BEGIN RECORD EXTRACTS

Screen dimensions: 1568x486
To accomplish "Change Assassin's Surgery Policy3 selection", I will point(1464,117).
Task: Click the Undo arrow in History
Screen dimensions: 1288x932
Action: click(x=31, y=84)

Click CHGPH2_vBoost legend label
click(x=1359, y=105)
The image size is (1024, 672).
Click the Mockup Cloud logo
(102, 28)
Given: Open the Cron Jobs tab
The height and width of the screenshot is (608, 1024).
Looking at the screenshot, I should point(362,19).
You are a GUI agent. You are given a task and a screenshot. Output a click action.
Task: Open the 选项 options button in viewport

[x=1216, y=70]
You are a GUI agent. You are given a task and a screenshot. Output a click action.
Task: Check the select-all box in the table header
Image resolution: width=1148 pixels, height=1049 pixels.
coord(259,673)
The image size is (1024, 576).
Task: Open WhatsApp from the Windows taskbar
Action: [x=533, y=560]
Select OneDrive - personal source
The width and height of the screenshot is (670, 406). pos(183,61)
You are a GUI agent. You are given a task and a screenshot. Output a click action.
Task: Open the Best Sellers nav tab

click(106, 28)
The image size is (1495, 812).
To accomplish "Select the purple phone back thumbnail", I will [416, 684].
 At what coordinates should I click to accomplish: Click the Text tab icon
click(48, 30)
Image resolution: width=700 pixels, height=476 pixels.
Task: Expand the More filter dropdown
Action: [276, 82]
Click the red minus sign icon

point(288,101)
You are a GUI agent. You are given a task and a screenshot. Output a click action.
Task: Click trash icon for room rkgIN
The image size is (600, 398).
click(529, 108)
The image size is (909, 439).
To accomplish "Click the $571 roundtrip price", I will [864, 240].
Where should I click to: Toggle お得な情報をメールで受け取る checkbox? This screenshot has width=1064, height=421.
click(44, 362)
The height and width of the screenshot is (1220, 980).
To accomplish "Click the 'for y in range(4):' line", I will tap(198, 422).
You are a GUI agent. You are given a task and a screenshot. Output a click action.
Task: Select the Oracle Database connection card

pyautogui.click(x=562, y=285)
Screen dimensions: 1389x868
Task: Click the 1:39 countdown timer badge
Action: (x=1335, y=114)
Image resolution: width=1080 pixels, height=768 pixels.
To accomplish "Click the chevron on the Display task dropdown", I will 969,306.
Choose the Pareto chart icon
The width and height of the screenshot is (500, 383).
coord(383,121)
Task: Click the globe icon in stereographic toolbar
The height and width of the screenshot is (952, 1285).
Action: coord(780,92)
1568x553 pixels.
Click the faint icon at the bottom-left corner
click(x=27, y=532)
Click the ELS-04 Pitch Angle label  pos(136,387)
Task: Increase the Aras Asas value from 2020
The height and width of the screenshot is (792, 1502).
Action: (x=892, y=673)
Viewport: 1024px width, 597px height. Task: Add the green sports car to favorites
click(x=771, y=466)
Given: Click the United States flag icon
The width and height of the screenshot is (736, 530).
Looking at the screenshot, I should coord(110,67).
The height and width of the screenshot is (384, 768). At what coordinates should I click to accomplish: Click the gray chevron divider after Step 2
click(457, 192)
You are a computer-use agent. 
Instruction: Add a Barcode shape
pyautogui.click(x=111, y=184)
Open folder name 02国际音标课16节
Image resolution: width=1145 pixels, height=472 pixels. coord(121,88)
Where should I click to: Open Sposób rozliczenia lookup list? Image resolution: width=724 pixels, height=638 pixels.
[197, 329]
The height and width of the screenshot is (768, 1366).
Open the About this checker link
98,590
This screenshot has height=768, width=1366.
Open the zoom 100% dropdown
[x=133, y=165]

END RECORD EXTRACTS

**TASK TO COMPLETE**
Taking the entries from their first line through the line with "Given: Open the Cron Jobs tab", inclusive, restate each line word for word and give nothing else.

**YOUR RESPONSE**
Screen dimensions: 1568x486
To accomplish "Change Assassin's Surgery Policy3 selection", I will point(1464,117).
Task: Click the Undo arrow in History
Screen dimensions: 1288x932
Action: click(x=31, y=84)

Click CHGPH2_vBoost legend label
click(x=1359, y=105)
The image size is (1024, 672).
Click the Mockup Cloud logo
(102, 28)
Given: Open the Cron Jobs tab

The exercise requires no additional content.